Harvard scholars weigh in.
December 2, 2008— -- In an analysis provided to ABC News, three American scholars advise the Obama administration on how to anticipate and respond to likely terror threats against the U.S.
The last things President Obama will want to confront in his first year in office are the bodies of dead Americans and complaints of ineffective government response following a terrorist attack within the United States. His predecessors both faced terrorism in their first year in office: President Clinton on February 26, 1993 at the World Trade Center and President Bush at the same location and at the Pentagon on September 11, 2001. President Obama may well face a comparable attack.
Since the establishment of the Department of Homeland Security in 2002, there has not been a successful attack by a foreign terrorist on U.S. soil. How much of this is the result of good work and how much is just luck? It is impossible to know. However, Al-Qaeda remains very active and Osama bin Laden is likely plotting his next attack. His deputy, Ayman al-Zawahiri, commenting recently on our election, calls upon jihadists to continue the war relentlessly.
In the wake of 9/11, the anthrax incidents that followed, and concerns of huge caches of non-conventional weapons in Saddam Hussein's Iraq, the United States began a concerted effort to prepare for the possibility of a non-conventional attack on American soil. Billions have been invested and federal, state, and local officials have trained to respond to the consequences of a mass casualty nuclear, biological, or chemical (NBC) attack. Important and necessary accomplishments have been made on this score.
However, a recent Washington meeting co-sponsored by the Centers for Disease Control and Prevention and Harvard's National Preparedness Leadership Initiative, raised the possibility that while we have placed extraordinary attention on these horrendous perils, it may well be a much more ordinary danger that we face next.

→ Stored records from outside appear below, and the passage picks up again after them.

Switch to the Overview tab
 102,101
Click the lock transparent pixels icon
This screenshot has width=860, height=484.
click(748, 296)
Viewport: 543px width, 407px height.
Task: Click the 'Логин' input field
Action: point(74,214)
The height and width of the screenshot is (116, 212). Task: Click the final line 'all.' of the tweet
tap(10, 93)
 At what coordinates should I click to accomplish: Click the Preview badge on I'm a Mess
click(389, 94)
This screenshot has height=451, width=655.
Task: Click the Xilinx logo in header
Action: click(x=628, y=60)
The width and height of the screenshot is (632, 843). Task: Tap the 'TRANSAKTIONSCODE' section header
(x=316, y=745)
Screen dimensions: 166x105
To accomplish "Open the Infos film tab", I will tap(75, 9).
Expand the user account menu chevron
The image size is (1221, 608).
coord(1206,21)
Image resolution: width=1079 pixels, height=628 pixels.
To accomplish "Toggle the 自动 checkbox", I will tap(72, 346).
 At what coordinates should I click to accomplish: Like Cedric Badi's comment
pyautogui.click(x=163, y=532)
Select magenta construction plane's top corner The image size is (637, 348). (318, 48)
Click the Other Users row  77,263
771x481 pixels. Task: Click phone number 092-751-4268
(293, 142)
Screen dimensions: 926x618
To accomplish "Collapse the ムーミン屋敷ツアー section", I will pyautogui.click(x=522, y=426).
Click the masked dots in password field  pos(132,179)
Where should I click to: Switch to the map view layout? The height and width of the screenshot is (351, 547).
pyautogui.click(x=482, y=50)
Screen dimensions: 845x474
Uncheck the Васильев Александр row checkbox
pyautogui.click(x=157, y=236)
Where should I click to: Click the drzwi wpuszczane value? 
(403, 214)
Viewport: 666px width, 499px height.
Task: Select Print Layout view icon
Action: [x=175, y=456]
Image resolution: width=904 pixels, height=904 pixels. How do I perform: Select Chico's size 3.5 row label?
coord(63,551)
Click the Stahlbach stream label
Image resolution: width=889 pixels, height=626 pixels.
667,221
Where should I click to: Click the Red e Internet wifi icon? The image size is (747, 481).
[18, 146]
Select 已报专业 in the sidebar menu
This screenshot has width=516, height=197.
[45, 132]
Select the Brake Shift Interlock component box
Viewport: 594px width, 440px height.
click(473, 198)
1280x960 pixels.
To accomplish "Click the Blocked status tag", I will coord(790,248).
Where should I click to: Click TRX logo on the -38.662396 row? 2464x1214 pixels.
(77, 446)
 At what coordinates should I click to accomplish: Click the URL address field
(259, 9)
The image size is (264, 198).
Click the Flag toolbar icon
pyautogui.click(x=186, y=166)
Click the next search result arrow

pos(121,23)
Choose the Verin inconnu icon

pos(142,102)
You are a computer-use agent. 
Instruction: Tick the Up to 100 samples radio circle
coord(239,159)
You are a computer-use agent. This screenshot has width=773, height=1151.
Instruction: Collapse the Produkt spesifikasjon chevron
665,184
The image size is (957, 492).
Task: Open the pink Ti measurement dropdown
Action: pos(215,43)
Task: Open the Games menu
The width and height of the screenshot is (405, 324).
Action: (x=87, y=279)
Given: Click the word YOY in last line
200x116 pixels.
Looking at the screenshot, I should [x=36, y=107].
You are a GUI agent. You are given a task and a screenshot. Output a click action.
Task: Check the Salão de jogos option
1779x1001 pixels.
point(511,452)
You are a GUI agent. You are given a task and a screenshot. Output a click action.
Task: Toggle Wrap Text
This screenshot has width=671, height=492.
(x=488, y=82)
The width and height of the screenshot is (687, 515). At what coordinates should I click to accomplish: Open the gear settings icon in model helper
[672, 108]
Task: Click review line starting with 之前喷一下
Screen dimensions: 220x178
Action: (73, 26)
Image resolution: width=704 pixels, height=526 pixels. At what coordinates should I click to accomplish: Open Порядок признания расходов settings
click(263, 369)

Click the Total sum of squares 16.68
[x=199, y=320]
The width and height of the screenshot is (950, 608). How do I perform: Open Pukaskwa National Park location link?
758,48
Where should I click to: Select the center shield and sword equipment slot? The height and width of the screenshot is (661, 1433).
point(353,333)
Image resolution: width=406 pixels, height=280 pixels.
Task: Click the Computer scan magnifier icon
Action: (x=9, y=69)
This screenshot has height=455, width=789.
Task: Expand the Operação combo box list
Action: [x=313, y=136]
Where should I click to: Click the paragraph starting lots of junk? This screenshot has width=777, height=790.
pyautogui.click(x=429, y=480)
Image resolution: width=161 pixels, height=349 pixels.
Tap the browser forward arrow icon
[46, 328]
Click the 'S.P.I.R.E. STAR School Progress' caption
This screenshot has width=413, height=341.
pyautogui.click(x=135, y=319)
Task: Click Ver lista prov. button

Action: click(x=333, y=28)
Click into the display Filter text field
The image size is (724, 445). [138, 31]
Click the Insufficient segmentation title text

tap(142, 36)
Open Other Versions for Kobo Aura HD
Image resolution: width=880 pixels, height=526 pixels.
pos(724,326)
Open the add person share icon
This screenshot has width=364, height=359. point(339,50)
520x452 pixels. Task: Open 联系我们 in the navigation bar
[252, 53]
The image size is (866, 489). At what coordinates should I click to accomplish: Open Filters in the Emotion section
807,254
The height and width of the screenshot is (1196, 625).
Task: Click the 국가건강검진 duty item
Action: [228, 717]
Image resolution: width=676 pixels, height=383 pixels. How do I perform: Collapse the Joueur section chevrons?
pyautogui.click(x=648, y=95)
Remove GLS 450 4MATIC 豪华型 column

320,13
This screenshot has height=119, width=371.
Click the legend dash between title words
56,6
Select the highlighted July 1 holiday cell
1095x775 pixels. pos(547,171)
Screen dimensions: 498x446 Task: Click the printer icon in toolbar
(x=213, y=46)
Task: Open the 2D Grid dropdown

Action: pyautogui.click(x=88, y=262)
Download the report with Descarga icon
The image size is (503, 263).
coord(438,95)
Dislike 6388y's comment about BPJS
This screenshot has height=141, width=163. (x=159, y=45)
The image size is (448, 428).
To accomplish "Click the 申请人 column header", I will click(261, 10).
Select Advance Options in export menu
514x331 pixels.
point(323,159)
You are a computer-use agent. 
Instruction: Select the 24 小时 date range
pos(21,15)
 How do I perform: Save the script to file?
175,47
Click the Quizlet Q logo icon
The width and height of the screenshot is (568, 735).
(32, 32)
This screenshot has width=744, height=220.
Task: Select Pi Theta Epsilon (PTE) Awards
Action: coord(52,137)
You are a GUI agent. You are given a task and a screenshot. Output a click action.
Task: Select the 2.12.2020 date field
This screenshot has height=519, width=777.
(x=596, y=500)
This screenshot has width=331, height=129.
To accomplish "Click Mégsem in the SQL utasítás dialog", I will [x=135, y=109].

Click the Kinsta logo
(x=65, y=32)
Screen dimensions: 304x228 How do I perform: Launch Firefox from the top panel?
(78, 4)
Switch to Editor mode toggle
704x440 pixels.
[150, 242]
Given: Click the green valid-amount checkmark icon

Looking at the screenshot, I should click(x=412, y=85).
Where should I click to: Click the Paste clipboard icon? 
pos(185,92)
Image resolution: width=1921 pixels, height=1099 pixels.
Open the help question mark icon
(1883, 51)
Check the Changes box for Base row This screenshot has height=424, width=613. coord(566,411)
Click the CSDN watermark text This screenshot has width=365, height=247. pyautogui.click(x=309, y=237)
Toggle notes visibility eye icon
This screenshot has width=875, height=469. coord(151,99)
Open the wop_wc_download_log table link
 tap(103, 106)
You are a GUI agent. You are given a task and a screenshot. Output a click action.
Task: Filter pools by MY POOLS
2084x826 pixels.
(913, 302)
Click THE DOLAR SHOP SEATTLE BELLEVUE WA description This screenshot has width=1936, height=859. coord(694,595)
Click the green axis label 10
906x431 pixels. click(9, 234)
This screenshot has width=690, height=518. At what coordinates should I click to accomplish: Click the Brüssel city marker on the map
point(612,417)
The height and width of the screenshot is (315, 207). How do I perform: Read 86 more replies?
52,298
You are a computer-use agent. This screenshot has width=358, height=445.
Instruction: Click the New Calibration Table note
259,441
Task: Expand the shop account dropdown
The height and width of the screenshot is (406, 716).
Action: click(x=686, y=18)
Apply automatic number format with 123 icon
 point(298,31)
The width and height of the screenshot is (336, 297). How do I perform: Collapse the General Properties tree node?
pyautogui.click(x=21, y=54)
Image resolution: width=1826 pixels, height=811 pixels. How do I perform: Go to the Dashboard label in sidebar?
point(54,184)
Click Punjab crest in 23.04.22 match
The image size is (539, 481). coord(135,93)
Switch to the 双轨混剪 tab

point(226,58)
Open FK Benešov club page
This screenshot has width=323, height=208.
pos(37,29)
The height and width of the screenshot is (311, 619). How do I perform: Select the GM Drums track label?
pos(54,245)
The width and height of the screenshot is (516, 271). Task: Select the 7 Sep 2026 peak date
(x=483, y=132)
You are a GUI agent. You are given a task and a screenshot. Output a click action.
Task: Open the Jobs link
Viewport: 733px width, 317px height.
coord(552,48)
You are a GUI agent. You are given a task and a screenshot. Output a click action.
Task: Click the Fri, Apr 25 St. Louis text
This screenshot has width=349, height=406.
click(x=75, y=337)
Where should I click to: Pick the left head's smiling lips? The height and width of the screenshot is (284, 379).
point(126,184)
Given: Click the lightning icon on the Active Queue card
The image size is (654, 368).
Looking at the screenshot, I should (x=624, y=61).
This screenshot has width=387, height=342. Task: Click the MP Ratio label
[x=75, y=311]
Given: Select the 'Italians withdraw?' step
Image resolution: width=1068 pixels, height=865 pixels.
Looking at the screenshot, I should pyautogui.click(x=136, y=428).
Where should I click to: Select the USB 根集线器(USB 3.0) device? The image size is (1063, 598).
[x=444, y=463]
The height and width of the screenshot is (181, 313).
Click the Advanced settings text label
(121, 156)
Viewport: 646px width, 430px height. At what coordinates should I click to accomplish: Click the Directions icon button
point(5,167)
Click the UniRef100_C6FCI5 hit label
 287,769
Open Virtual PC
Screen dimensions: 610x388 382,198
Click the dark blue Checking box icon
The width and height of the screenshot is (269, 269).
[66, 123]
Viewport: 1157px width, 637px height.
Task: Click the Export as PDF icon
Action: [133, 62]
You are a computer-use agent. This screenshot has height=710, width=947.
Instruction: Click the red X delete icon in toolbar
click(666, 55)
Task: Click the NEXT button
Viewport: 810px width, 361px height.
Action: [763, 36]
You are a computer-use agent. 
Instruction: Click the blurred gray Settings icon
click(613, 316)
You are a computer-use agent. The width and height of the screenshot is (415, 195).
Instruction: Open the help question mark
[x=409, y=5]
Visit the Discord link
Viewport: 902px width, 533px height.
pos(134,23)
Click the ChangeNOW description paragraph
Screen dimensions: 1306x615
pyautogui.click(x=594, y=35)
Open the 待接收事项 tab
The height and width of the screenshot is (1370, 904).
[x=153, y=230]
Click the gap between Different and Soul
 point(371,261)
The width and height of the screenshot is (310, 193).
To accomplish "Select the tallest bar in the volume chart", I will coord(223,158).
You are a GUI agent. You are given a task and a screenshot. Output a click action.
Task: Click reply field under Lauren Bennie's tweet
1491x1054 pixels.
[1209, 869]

The meeting brought together homeland security, public health, and hospital officials from Boston, New York, Washington, Chicago, San Francisco, and Los Angeles, U.S. cities with subways and mass transit systems that are "soft targets." They met with their counterparts from Madrid, London, Tel Aviv, Islamabad, New Delhi, and Mumbai, cities hit by mass casualty conventional attacks that left thousands dead and with preparedness and response systems that learned a great deal from the experience.